Ergonomie participative pour réduire l’exposition aux facteurs de risque psychosociaux et physiques de lombalgie et de douleurs du cou : résultats d’une enquête sur un groupe apparié et tiré au sort

Participatory ergonomics to reduce exposure to psychosocial and physical risk factors for low back pain and neck pain : results of a cluster randomised controlled trial M. Driessen, K. Proper, J. Anema, D. Knol, P. Bongers, A. Van Der Beek Occupational and Environmental Medicine, 2011, vol 68, n°9, pages 674-681. Bibliographie.

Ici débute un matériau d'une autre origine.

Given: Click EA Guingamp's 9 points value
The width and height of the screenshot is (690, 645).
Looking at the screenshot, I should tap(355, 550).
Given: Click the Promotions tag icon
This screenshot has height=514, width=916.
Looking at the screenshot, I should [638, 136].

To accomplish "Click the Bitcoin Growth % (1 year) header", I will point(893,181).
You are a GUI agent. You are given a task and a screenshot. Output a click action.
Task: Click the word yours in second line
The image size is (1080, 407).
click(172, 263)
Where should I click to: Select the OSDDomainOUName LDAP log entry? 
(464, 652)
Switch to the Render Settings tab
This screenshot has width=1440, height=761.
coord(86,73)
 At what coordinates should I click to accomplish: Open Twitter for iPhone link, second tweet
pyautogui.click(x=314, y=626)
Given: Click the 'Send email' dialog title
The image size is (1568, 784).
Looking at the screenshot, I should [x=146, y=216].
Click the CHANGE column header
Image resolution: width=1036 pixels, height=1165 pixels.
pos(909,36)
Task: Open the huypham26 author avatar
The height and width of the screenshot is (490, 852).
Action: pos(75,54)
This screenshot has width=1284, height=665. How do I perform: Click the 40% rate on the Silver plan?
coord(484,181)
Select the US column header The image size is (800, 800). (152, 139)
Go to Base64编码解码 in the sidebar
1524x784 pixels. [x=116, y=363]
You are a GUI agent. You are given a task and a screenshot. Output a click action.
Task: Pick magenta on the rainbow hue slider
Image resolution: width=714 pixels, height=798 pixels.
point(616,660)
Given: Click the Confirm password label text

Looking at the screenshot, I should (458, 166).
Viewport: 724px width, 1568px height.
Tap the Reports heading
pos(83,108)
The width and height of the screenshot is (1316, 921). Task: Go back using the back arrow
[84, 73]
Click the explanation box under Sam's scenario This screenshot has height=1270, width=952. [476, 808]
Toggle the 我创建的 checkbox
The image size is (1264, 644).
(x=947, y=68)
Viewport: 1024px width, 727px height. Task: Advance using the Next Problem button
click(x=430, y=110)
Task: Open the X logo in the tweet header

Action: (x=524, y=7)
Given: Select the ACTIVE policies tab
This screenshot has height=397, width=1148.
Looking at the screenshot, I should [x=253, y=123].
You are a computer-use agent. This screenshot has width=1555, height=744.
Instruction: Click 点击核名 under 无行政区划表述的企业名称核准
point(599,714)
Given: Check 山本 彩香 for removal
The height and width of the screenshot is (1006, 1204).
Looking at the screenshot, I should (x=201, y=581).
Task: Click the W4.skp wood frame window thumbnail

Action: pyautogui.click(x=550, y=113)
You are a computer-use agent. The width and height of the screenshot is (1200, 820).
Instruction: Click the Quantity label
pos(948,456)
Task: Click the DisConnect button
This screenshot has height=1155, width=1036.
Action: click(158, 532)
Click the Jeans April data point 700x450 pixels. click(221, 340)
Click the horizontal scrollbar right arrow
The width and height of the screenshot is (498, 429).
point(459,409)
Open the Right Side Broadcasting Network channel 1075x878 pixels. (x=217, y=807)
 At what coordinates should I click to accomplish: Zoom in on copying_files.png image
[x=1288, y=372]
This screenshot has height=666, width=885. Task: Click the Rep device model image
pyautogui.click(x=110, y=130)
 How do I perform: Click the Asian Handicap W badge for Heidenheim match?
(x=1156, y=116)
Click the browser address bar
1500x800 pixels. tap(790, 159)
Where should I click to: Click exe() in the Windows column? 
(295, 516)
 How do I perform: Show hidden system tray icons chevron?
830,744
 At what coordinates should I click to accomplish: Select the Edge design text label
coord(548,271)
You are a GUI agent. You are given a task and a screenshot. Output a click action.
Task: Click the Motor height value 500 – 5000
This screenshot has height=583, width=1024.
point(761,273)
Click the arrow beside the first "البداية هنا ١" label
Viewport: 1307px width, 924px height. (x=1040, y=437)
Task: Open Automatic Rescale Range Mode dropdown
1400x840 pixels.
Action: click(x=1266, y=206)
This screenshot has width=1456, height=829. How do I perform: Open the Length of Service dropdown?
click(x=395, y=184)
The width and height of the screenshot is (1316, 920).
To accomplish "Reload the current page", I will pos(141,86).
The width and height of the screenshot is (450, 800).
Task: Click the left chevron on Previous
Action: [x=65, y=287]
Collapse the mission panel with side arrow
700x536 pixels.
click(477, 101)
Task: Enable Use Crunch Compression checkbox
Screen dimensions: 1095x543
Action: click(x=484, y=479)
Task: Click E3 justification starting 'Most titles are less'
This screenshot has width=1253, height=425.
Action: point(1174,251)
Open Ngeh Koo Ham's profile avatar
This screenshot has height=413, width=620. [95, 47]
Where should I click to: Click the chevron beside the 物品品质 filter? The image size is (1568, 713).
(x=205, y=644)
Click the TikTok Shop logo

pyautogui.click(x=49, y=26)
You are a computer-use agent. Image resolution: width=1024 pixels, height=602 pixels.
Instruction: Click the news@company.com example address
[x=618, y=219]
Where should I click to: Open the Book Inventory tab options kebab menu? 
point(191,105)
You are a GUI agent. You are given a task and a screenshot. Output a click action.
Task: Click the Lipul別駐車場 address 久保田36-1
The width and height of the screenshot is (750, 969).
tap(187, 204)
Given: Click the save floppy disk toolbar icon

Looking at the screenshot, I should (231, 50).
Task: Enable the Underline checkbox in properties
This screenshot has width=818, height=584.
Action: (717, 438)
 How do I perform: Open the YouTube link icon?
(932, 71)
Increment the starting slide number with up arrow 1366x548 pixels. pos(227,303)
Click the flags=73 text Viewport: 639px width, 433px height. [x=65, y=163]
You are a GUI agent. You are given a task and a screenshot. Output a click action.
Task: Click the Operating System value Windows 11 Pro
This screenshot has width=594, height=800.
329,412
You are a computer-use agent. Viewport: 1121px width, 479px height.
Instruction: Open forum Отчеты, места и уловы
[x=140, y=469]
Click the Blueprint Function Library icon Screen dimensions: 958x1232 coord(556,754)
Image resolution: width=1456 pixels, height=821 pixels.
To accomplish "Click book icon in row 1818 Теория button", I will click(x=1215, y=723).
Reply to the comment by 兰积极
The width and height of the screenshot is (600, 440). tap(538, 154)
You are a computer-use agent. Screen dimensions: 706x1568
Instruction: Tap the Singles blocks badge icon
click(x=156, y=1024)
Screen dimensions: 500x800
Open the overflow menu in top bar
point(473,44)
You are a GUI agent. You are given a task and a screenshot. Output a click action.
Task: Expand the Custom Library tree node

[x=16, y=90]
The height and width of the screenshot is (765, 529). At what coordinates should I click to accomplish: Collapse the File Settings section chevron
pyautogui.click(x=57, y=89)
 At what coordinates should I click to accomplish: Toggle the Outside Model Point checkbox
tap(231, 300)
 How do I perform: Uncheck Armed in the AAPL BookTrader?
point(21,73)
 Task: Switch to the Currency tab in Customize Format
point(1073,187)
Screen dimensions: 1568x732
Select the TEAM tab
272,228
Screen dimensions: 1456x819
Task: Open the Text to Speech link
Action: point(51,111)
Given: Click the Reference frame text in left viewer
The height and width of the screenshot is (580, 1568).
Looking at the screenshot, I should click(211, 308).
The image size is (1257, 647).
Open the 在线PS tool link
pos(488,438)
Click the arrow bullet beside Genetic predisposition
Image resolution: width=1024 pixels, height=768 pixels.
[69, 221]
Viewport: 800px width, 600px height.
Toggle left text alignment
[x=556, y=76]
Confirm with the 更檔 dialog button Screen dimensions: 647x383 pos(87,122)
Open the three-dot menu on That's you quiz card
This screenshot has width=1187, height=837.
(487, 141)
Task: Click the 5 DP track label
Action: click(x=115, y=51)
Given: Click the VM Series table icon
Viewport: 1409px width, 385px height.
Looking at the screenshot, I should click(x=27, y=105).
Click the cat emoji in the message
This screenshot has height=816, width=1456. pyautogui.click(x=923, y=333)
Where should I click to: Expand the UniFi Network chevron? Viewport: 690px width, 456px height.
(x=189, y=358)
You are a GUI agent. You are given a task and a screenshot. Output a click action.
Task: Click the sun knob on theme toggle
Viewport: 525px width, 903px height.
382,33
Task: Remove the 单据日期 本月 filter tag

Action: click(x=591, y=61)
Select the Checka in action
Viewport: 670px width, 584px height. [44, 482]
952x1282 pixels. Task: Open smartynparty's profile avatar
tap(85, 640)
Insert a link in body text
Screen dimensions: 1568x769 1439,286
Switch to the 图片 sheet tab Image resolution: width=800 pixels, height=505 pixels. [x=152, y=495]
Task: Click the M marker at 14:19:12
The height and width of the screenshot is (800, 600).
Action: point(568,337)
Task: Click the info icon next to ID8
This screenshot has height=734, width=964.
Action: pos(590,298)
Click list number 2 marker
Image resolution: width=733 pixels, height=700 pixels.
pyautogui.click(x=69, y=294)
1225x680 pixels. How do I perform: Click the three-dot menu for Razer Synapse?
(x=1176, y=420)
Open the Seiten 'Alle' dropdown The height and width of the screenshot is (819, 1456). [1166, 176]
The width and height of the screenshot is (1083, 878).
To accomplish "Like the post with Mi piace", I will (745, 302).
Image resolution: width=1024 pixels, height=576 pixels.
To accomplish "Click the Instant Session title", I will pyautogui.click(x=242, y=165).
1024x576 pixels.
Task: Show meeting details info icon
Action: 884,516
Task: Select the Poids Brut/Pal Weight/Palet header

Cette enquête hollandaise a étudié l’efficacité du programme d’ergonomie participative Stay@work (maintien dans l’emploi) pour réduire l’exposition des travailleurs aux facteurs de risque psychosociaux et physiques. Trente sept services (n = 3 047 travailleurs) de quatre entreprises hollandaises ont participé à cette enquête sur un groupe apparié et tiré au sort ; 19 (n = 1 472 travailleurs) ont été tirés au sort pour un groupe avec intervention (ergonomie participative) et 18 (n = 1 575 travailleurs) pour un groupe de référence (sans ergonomie participative). Pendant une réunion de 6 heures animée par un ergonome, les groupes de travail ont conçu des mesures ergonomiques pour réduire la charge de travail psychosociale et physique et les ont ensuite mises en œuvre au cours des 3 mois suivants dans leurs services. Des données sur les facteurs de risque psychosociaux et physiques de lombalgie et de douleurs du cou ont été recueillies au départ et au bout de 6 mois. Les facteurs de risque psychosociaux ont été mesurés au moyen du Questionnaire sur le Contenu du Travail et les facteurs de risque physique à l’aide du Questionnaire Musculo-squelettique Hollandais. Les effets de l’intervention ont été étudiés en recourant à des analyses à niveaux multiples. Les travailleurs du groupe avec intervention avaient une augmentation significative de leur latitude décisionnelle (0,29 points ; IC 95 % de 0,07 à 0,52) et de leur autorité de décision (0,16 points ; IC 95 % de 0,04 à 0,28) par rapport aux travailleurs du groupe de référence. Cependant, l’exposition aux postures difficiles du tronc pendant le travail avait augmenté significativement dans le groupe avec intervention (OR = 1,86 ; IC 95 % de 1,15 à 3,01) par rapport au groupe de référence. Aucune différence significative entre le groupe avec intervention et le groupe de référence n’a été trouvée pour les facteurs de risques restants. Au bout de 6 mois, les perdus de vue pour le suivi étaient de 35 % dans le groupe avec intervention et de 29 % dans le groupe de référence.

En conclusion, l’ergonomie participative n’était pas efficace pour réduire l’exposition aux facteurs de risque psychosociaux et physiques de lombalgie et de douleur du cou dans un groupe important de travailleurs.